*** Opening of Data shown ***

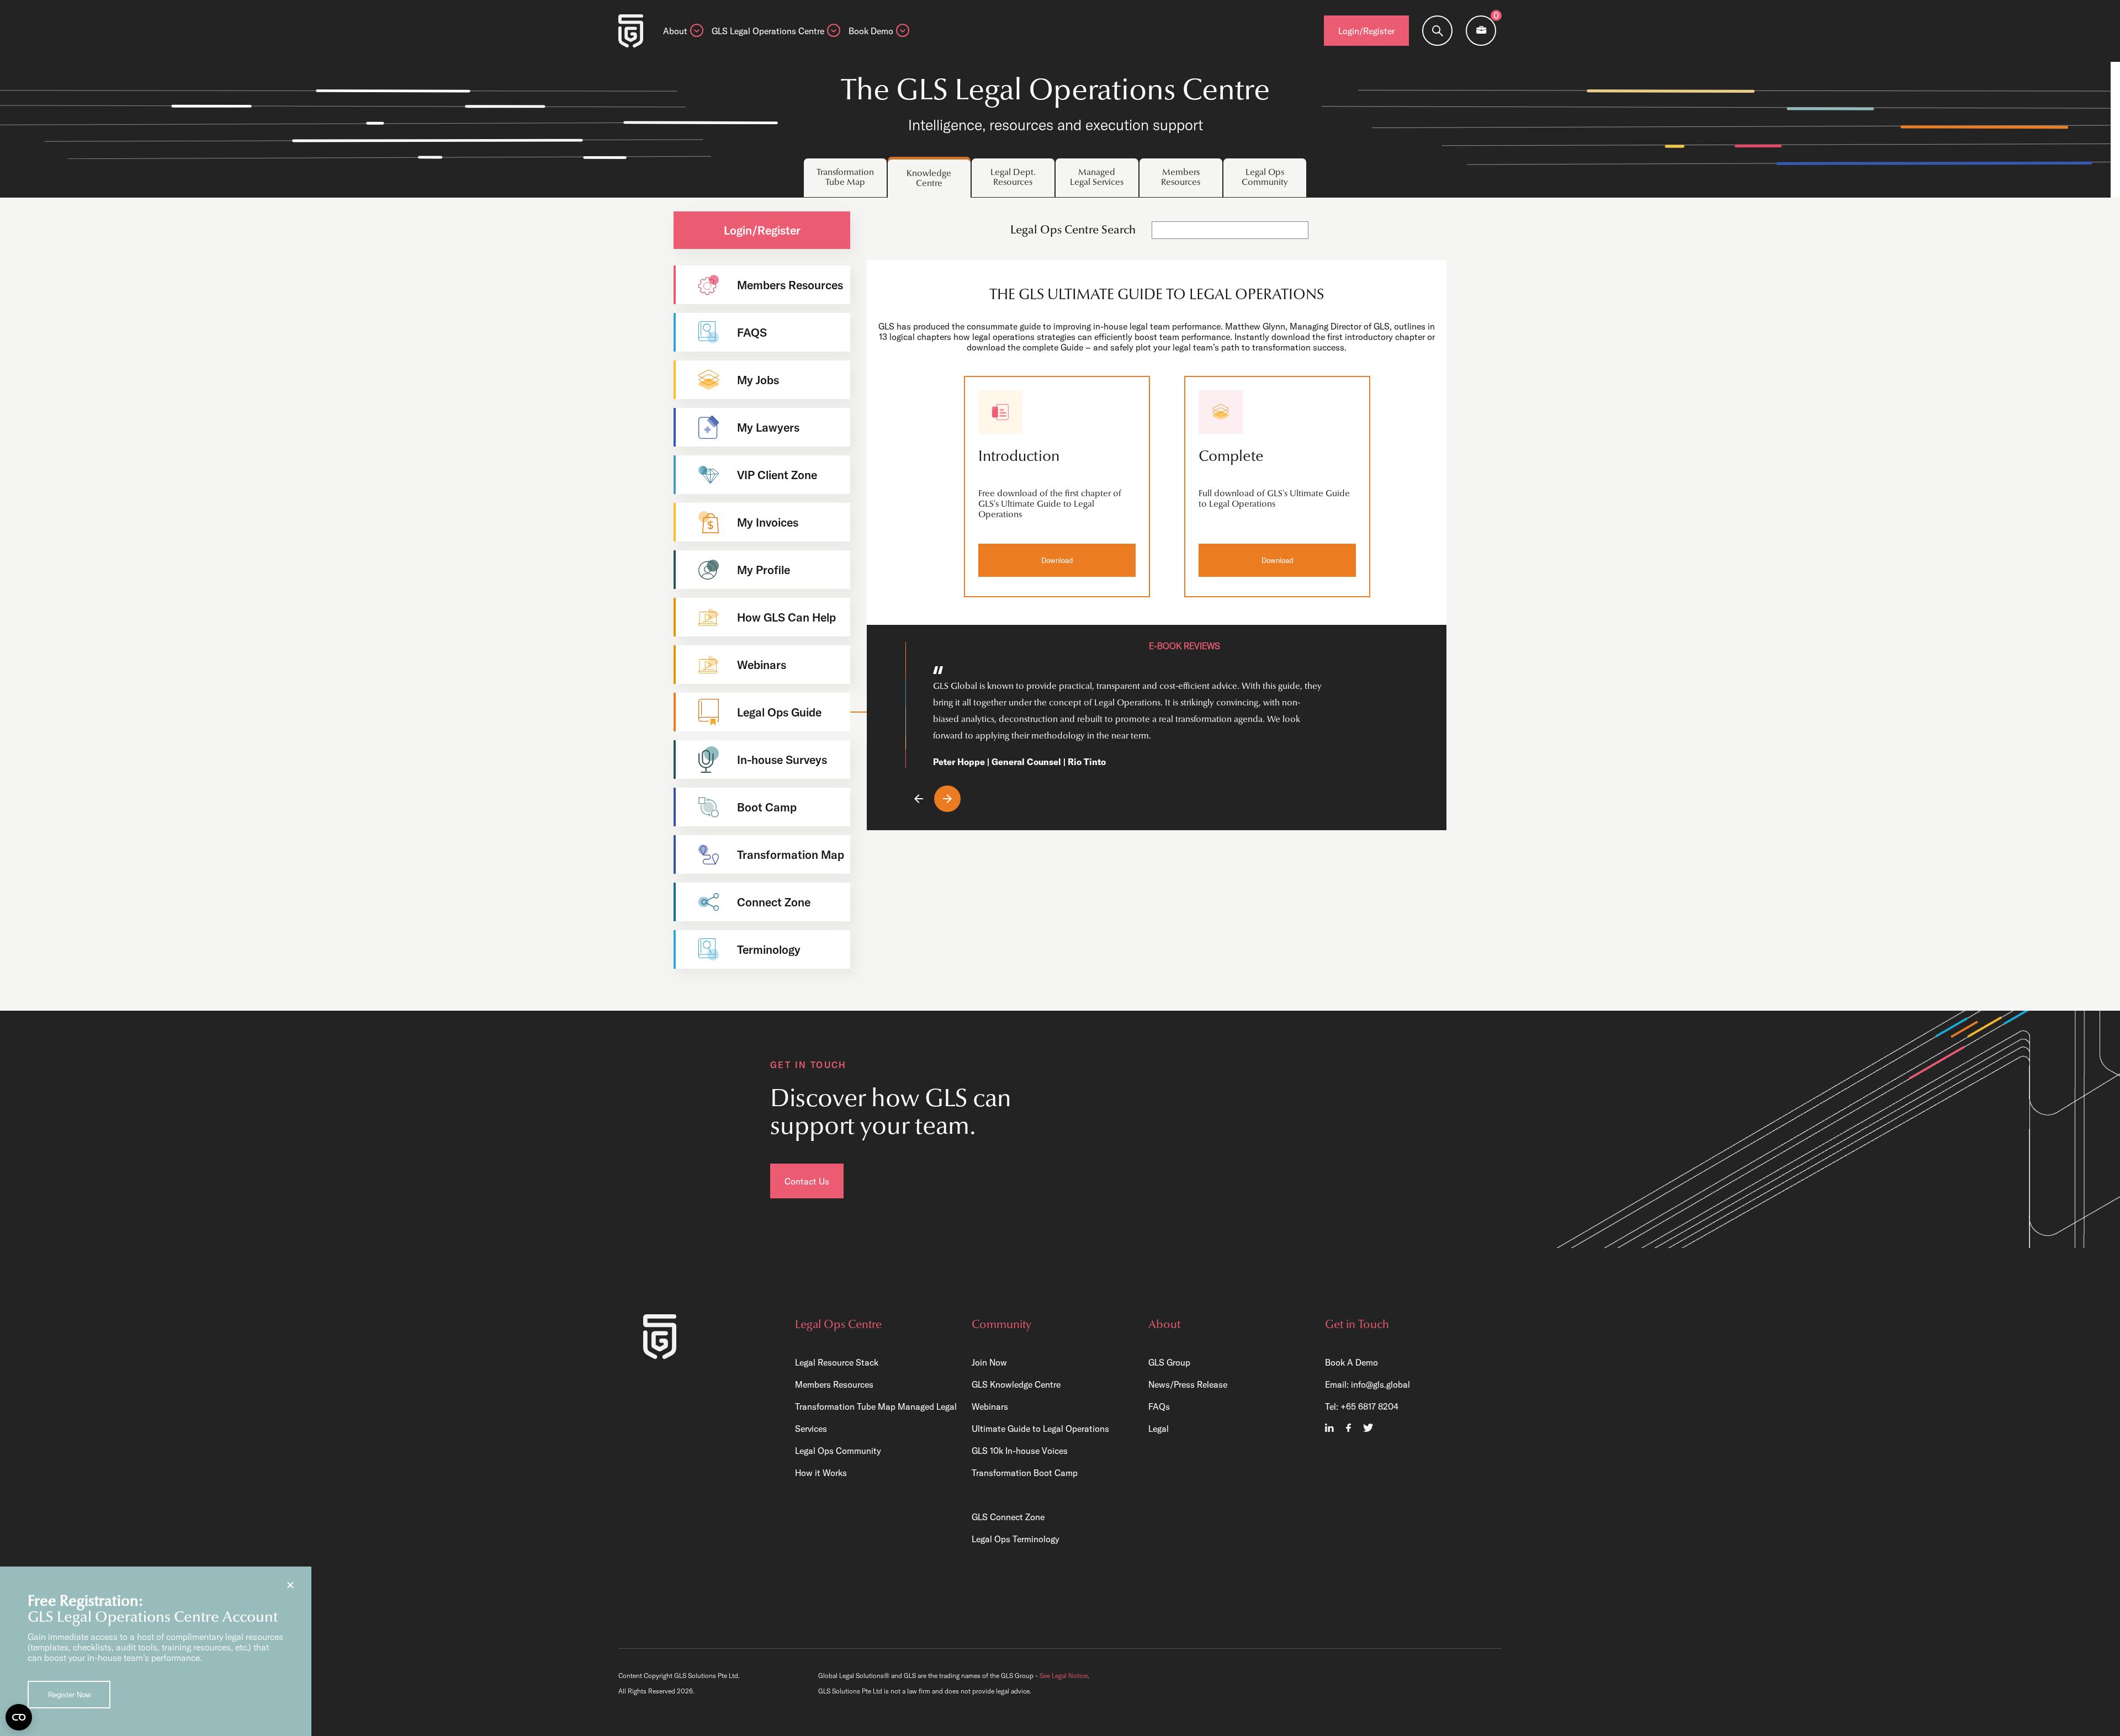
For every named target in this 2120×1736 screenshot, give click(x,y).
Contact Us (807, 1181)
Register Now (69, 1695)
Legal (1158, 1428)
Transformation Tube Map (845, 1406)
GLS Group (1169, 1362)
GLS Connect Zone (1008, 1516)
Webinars (990, 1406)
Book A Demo (1351, 1362)
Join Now (989, 1362)
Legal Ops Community (838, 1450)
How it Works (821, 1472)
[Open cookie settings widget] (19, 1717)
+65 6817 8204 (1369, 1406)
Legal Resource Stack (836, 1362)
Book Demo (871, 31)
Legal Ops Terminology (1015, 1538)
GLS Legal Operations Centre (768, 31)
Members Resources (834, 1384)
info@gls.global (1380, 1384)
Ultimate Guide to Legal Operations (1040, 1428)
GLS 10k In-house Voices (1020, 1450)
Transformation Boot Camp (1025, 1472)
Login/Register (1366, 30)
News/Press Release (1187, 1384)
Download (1057, 560)
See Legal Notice (1064, 1675)
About (675, 31)
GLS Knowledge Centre (1016, 1384)
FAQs (1159, 1406)
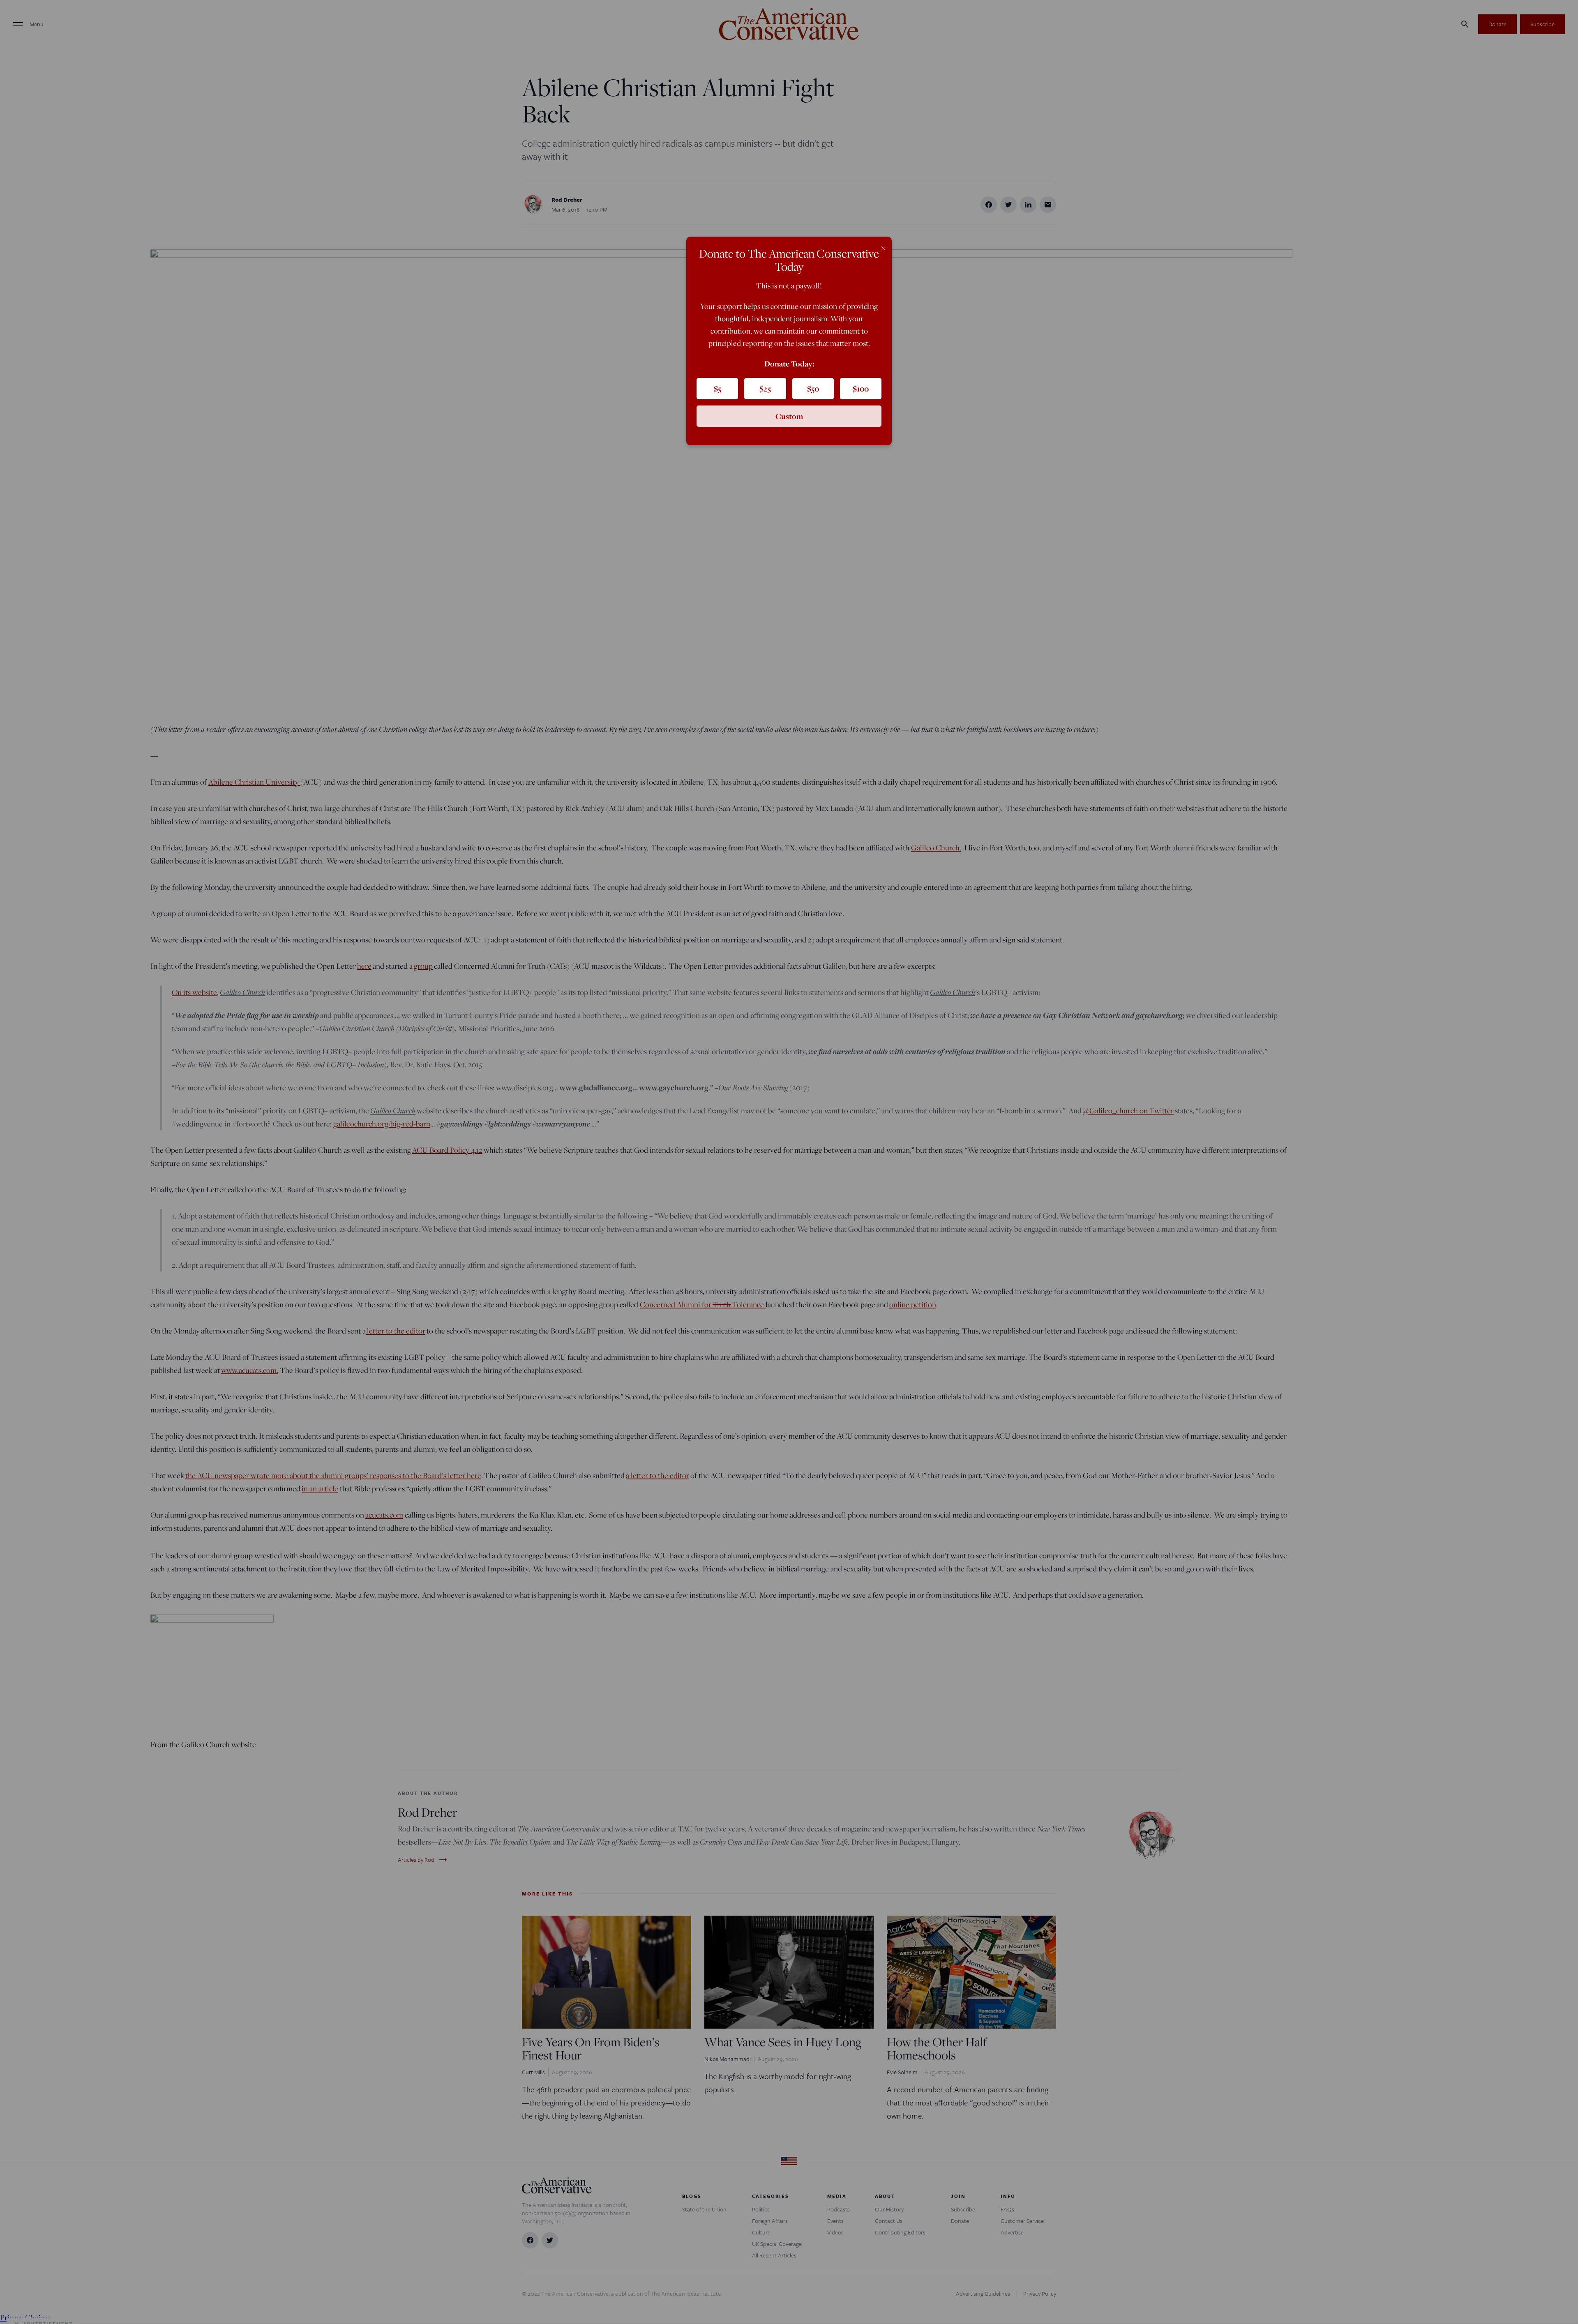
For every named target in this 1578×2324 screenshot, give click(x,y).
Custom (789, 416)
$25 (765, 388)
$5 (717, 388)
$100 (861, 388)
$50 (813, 388)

*** Close of Data shown ***

[Instructions for the task]: Would you return the data above exactly as written, minus the images?

[Result]:
For every named target in this 2120×1736 screenshot, give click(x,y).
Contact Us (807, 1181)
Register Now (69, 1695)
Legal (1158, 1428)
Transformation Tube Map (845, 1406)
GLS Group (1169, 1362)
GLS Connect Zone (1008, 1516)
Webinars (990, 1406)
Book A Demo (1351, 1362)
Join Now (989, 1362)
Legal Ops Community (838, 1450)
How it Works (821, 1472)
[Open cookie settings widget] (19, 1717)
+65 6817 8204 (1369, 1406)
Legal Resource Stack (836, 1362)
Book Demo (871, 31)
Legal Ops Terminology (1015, 1538)
GLS Legal Operations Centre (768, 31)
Members Resources (834, 1384)
info@gls.global (1380, 1384)
Ultimate Guide to Legal Operations (1040, 1428)
GLS 10k In-house Voices (1020, 1450)
Transformation Boot Camp (1025, 1472)
Login/Register (1366, 30)
News/Press Release (1187, 1384)
Download (1057, 560)
See Legal Notice (1064, 1675)
About (675, 31)
GLS Knowledge Centre (1016, 1384)
FAQs (1159, 1406)
For every named target in this 1578×2324 screenshot, give click(x,y).
Custom (789, 416)
$25 (765, 388)
$5 (717, 388)
$100 (861, 388)
$50 (813, 388)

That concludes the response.